« Le corps est comparable à une phrase qui consiste à être désarticulé, pour que se recomposent à travers une série de signes sans fin ses contenus véritables »
C’est par cette citation d’Hans Bellmer, artiste majeur du mouvement surréaliste, que s’ouvre le film ; véritable note d’intention, tant sur le fond que sur la forme, d’un documentaire singulier dont la progression narrative basée sur l’association d’idées et d’images n’est pas la moindre de ses qualités.
Après s’être intéressé aux ravages du conflit serbo-croate (Les vivants et les morts de Sarajevo, 1993) et avoir disséqué les retombées des évènements du 11 septembre (New York année zéro, 2002), Radovan Tadic confronte Orient et Occident en faisant le choix de l’approche structuraliste chère à Roland Barthes. C’est par le biais de faits à priori sans relation que le réalisateur va progressivement tisser un réseau de pistes s’entrecroisant ou se chevauchant, et qui prennent racine dans des domaines aussi variés que surprenants. De l’espionnage soviétique post-guerre froide à la conception du Shinkansen, équivalent japonais de notre TGV national, et son profil aérodynamique basé sur le physique de l’ornithorynque, chacun y est traité sous plusieurs angle, psychanalytiques, théologique ou métaphysique, pour mieux en cerner toutes les facettes. Mais plutôt que de céder à l’abstraction la plus totale, c’est par une avalanche d’exemples concrets, souvent cocasses, toujours fascinants, que la réflexion prend forme. Évoquée à plusieurs reprises comme nécessaire à l’équilibre du monde, la dualité qui le régit (amour et haine, réalité et fantaisie, ombre et lumière) se voit ainsi explicitée à l’écran par une visite à Greenwich, là où le méridien trouve son origine.
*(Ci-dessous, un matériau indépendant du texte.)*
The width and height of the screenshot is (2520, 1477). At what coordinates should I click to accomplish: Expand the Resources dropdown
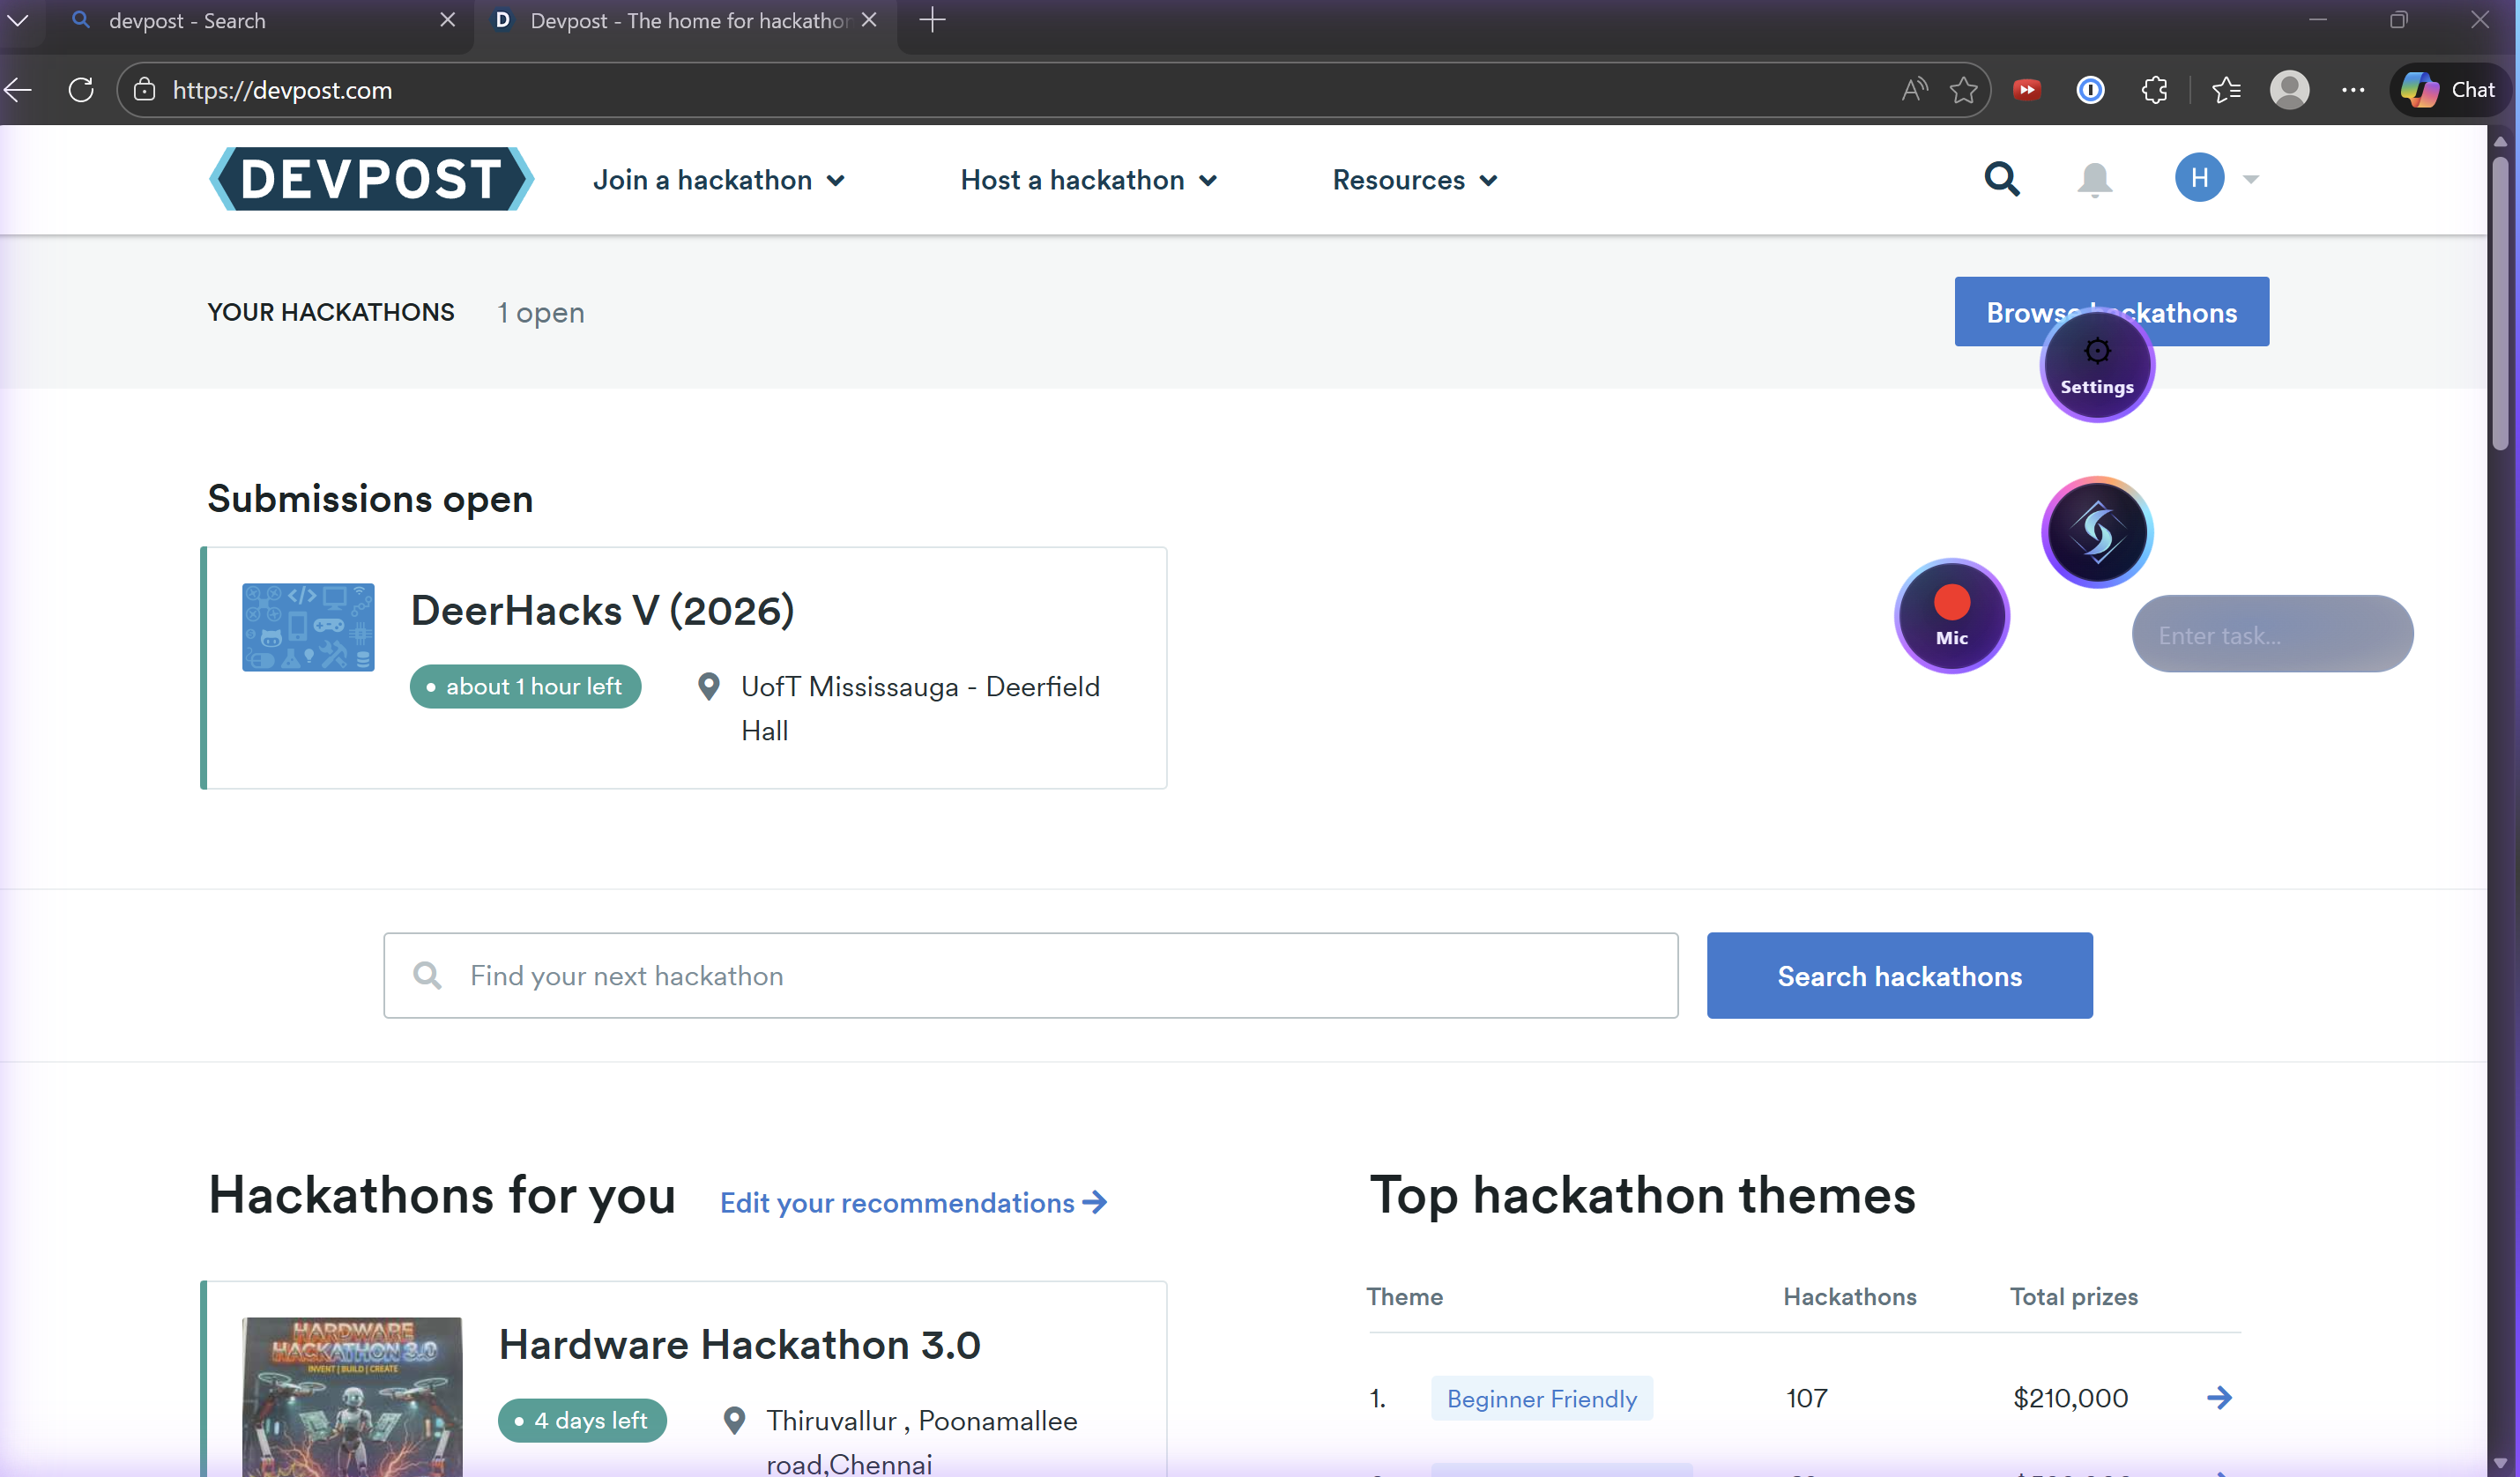(1414, 180)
Si ces « petits morceaux choisis » sont plus que délectables, c’est également grâce aux personnalités hors-normes qui les composent. En sus des incontournables spécialistes, médecins et psychanalystes, on retiendra notamment une maîtresse dominatrice et ses relations avec la gente masculine ou encore l’évocation de l’anthropophagie par un de ses aficionados les plus connus : Issei Sagawa, le “japonais cannibale” qui a défrayé la chronique au début des années 80 après avoir découpé, cuisiné et dévoré une étudiante néerlandaise de passage chez lui, à Paris. La “preuve d’amour ultime” comme il aime à le répéter.
Ainsi, d’intervenants en intervenants, de faits en images, d’analogies rocambolesques en démonstrations tirées, volontairement, par les cheveux, les propos s’imbriquent les uns dans les autres d’une manière étrangement cohérente, suivant une logique absurde propre au surréalisme. Et si aux multitudes de pistes lancées, Radovan Tadic n’apporte pas vraiment de réponses, c’est avant tout parce qu’il privilégie le cheminement à la finalité, un processus intellectuel des plus stimulants pour qui voudra bien jouer le jeu de ses énigmes à tiroir.